Tâche 1: Pour chaque affirmation, indiquez si elle s’accorde avec le texte sur les hôtels d’Oradour, en répondant par oui ou non et en citant les mots du texte qui tranchent. (a) Mme Avril avait une mauvaise réputation d’hospitalité. (b) Jeanne Leroy résidait à l’hôtel Milord. (c) Le Dr Lévy arriva au village le 10 juin.
Tâche 2: Recopiez sans rien changer le passage du texte sur les hôtels d’Oradour qui commence par « Sa petite-fille, Sophie » et se termine par « fit certainement part. ».

Texte fourni:
L’hôtel Avril et l’hôtel Milord étaient réputés pour leurs restaurants. En ce début d’après-midi, quelques clients n’avaient pas encore fini de déjeuner. Mme Avril avait une solide réputation d’hospitalité. Une dame et ses trois enfants ainsi qu’une petite nièce s’étaient installés dans l’hôtel par crainte des bombardements sur Paris. Tous ces gens s’estimaient plus en sécurité à la campagne qu’en ville. Un commandant vétérinaire de Reims, sa femme et un neveu avaient fui le Nord. Un couple de Bordelais s’était lui-aussi réfugié là. Il y avait des gens de Montpelier, une vieille dame de Rennes. Jeanne Leroy, de Saint-Malo, s’était installée à Oradour, par crainte elle-aussi, des bombardements.
Sa petite-fille, Sophie Hourrière, nous a relaté les dernières heures de la vie de sa grand-mère. Née à Gacé dans l’Eure en 1882, elle possédait une fabrique de chaussures à Saint-Malo avec son second mari M. Leroy. Des amis parisiens lui avaient conseillé de s’installer à Oradour. Et comme les Allemands avaient réquisitionné son appartement à Saint-Malo, elle opta pour Oradour et résidait à l’hôtel Avril. Elle avait trois enfants, dont Denise, qui habitait Rennes, avait pour voisin un dentiste d’origine israélite, le Dr Lévy, lequel avait décidé de fuir vers Limoge. Denise le pria de passer voir sa mère à Oradour. Le hasard voulu qu’il arrivât au village le 10 juin. Il s’attabla avec Jeanne chez Avril. M. Lévy sentait des tensions, des dangers. Il lui en fit certainement part.

Données:
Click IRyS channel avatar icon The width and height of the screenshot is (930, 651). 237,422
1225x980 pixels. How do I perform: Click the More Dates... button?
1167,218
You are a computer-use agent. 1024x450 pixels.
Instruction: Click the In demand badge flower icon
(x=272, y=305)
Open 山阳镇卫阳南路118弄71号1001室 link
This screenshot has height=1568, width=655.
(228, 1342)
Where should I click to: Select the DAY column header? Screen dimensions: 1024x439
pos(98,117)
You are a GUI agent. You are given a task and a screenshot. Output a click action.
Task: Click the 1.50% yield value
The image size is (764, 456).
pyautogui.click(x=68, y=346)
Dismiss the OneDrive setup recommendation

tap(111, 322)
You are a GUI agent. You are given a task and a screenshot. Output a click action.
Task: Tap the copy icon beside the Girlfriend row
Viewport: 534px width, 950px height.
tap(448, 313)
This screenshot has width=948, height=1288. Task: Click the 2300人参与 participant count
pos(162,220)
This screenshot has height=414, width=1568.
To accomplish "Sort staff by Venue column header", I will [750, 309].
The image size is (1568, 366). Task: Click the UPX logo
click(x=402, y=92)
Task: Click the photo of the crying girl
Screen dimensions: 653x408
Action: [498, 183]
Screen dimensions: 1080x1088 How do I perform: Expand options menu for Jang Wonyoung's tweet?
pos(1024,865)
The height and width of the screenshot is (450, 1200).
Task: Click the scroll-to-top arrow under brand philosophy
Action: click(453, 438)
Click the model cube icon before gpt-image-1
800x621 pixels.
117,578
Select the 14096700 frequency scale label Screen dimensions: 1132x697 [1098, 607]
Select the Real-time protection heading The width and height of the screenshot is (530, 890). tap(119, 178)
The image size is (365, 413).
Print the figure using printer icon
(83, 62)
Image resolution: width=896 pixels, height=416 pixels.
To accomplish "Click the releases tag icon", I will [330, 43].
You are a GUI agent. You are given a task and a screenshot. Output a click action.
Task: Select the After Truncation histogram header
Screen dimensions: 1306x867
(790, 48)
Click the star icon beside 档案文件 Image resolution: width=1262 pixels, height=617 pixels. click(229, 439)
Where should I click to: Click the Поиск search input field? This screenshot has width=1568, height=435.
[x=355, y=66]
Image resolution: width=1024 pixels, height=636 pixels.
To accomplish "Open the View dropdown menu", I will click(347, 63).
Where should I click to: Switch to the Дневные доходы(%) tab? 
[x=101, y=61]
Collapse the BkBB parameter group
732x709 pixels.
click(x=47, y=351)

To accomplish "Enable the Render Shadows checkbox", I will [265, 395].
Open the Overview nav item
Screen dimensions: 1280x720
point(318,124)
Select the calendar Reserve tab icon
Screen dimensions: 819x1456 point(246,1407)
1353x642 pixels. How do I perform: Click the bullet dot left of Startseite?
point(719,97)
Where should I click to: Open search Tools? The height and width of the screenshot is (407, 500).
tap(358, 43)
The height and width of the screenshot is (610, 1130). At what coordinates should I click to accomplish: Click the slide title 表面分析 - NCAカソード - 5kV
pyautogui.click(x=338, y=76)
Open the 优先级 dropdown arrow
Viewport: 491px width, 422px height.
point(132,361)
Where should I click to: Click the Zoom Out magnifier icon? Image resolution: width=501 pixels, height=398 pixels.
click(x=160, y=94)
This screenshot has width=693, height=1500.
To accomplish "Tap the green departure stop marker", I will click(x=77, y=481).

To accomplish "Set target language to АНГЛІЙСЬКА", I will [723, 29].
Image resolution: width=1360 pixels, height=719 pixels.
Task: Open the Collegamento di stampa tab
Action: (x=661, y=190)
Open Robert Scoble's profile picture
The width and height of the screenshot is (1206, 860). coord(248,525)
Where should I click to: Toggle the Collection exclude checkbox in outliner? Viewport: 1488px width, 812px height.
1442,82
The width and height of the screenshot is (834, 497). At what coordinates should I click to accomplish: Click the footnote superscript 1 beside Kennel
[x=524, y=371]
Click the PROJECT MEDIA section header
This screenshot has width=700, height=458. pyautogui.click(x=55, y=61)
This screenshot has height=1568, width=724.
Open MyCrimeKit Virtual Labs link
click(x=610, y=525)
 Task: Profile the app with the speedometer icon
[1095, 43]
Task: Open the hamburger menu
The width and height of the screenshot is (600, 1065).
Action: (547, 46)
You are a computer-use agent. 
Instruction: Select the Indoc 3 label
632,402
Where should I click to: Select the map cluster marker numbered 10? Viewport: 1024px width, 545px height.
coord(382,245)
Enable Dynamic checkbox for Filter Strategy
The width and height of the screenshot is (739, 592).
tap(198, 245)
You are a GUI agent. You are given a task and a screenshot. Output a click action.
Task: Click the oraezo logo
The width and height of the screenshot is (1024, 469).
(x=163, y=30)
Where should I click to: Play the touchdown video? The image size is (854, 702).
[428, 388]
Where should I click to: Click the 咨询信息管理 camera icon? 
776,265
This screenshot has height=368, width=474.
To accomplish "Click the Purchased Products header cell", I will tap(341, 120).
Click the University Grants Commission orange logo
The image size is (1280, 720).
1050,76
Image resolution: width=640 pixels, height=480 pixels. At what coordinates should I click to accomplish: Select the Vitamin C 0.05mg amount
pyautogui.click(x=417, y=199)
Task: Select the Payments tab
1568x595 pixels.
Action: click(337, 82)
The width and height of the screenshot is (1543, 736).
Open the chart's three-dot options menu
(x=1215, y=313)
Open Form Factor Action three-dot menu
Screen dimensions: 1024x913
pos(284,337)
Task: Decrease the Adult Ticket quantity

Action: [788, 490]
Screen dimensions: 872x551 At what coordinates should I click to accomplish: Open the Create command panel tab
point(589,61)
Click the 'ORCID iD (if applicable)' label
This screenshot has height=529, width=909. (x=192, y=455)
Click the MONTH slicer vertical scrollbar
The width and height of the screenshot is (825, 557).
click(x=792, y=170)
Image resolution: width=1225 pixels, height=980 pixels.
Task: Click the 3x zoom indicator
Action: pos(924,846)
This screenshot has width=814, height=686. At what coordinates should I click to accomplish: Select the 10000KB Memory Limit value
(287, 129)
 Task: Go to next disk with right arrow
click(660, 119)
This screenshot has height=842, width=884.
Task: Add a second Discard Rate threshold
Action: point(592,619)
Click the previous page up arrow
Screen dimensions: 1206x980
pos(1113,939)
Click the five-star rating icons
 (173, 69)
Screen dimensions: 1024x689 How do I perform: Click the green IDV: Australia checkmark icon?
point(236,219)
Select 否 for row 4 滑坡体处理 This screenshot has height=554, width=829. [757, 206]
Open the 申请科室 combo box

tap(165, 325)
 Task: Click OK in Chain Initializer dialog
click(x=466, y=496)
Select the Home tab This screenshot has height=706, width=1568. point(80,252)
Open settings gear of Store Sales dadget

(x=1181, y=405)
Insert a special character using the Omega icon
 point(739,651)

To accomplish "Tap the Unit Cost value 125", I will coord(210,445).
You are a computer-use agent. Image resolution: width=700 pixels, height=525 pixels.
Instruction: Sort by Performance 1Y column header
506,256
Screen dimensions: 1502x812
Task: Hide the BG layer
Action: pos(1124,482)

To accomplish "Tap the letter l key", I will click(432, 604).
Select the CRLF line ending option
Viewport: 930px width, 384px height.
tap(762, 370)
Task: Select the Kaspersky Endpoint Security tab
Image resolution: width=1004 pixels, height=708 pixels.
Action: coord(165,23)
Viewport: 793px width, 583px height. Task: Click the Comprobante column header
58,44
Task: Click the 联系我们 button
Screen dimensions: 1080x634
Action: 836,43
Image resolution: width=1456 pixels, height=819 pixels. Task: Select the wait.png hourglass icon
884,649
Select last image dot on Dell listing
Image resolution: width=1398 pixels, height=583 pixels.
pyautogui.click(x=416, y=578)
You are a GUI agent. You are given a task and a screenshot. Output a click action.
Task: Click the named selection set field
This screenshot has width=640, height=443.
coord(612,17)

Corrigé 1:
(a) Non : « Mme Avril avait une solide réputation d’hospitalité ».
(b) Non : « elle opta pour Oradour et résidait à l’hôtel Avril ».
(c) Oui : « qu’il arrivât au village le 10 juin ».

Corrigé 2:
Sa petite-fille, Sophie Hourrière, nous a relaté les dernières heures de la vie de sa grand-mère. Née à Gacé dans l’Eure en 1882, elle possédait une fabrique de chaussures à Saint-Malo avec son second mari M. Leroy. Des amis parisiens lui avaient conseillé de s’installer à Oradour. Et comme les Allemands avaient réquisitionné son appartement à Saint-Malo, elle opta pour Oradour et résidait à l’hôtel Avril. Elle avait trois enfants, dont Denise, qui habitait Rennes, avait pour voisin un dentiste d’origine israélite, le Dr Lévy, lequel avait décidé de fuir vers Limoge. Denise le pria de passer voir sa mère à Oradour. Le hasard voulu qu’il arrivât au village le 10 juin. Il s’attabla avec Jeanne chez Avril. M. Lévy sentait des tensions, des dangers. Il lui en fit certainement part.